The shifting economics

The tool I made is temporary and won't be needed for long. In the pre-AI world, it would have never been built. But it's saved a lot of manual and error-prone work that would have been needed otherwise.

It's not that existing software is cheaper to build. That's true but not the interesting part. New categories of short-lived, purpose-built internal tools become viable. Things your team needs but nobody would dedicate engineering time to. Data migration utilities, reconciliation jobs, debugging aids, one-off reporting tools.

I couldn't have justified building the final product upfront. I had to discover the requirements iteratively. AI made each iteration cheap enough to keep going.

Observations

The compiler is your safety net. When choosing a stack for AI-augmented work, optimise for the quality of the automated verification loop. Rust's borrow checker and type system aren't friction. They're a trust accelerator for AI-generated code.
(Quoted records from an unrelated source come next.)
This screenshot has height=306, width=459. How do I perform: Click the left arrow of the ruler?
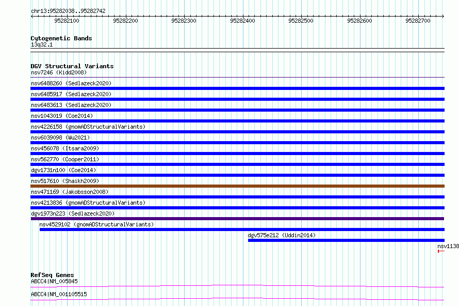(x=32, y=16)
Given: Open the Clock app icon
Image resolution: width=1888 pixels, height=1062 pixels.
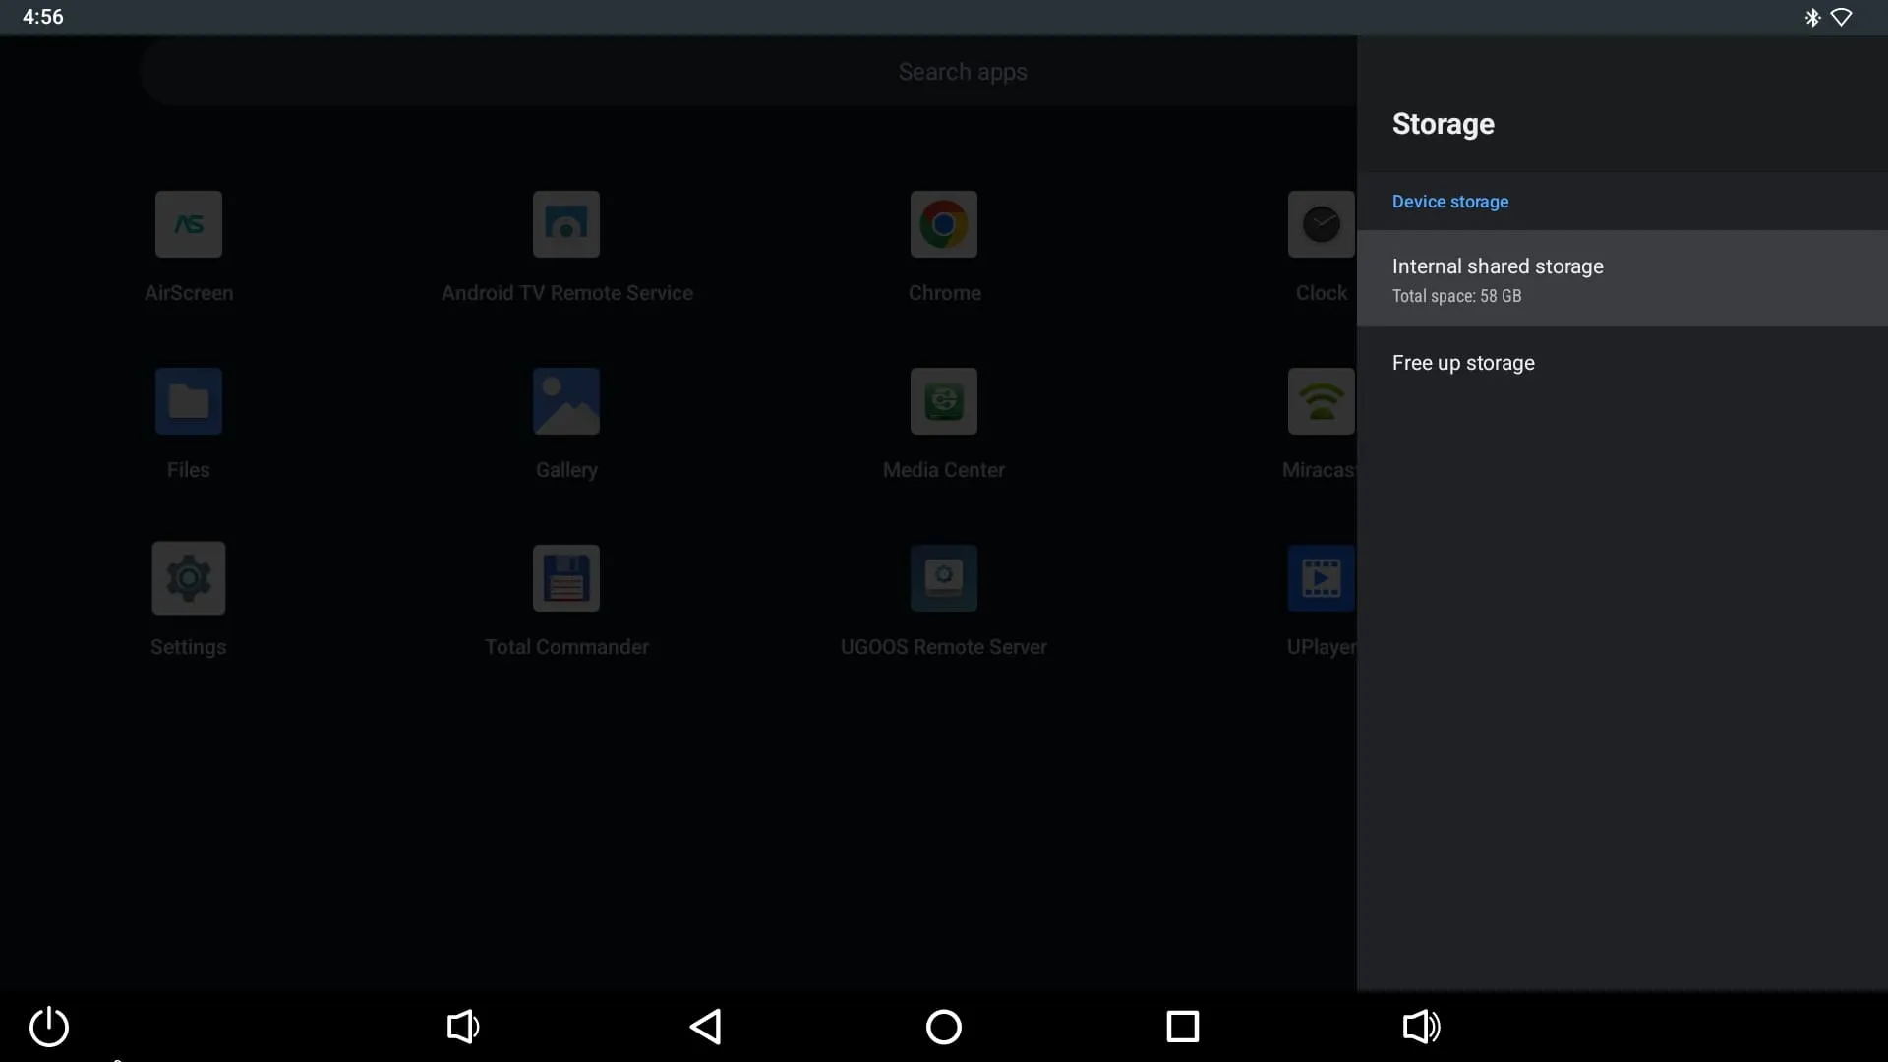Looking at the screenshot, I should pos(1321,224).
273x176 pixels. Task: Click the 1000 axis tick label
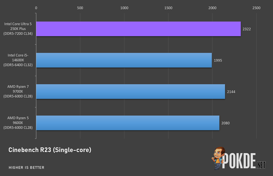pyautogui.click(x=124, y=8)
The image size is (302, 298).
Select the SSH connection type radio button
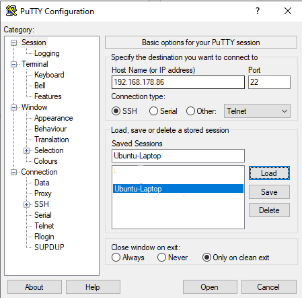[116, 111]
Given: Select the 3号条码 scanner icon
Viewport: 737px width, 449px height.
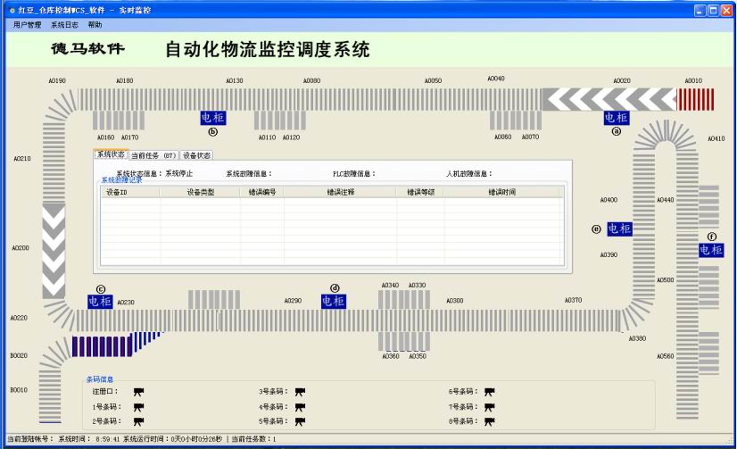Looking at the screenshot, I should [x=300, y=392].

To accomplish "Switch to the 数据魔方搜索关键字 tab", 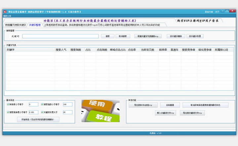I will click(x=16, y=25).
Style transfer for infrastructure. You already have production services that encode your org's patterns. Use them as templates. Point the AI at a working example and say "match that." This is where AI saves the most tedious, error-prone time.

Iterative discovery over upfront planning. AI makes it cheap to explore the design space. Start with a script. See if it's useful. Add a UI. Hit scaling limits. Redesign. Each pivot is cheap. You learn what you actually need by building.

The ROI threshold has moved. Recalibrate what's "worth building." Short-lived internal tools, data migration utilities, debugging aids. Things your team needs but nobody would dedicate engineering time to. These are now viable.

What's worth building now?

The interesting question isn't "how fast can AI write code." It's "what becomes worth building when the cost drops this much?"

I think we're still in the early days of answering that. The threshold has moved more than most people realise.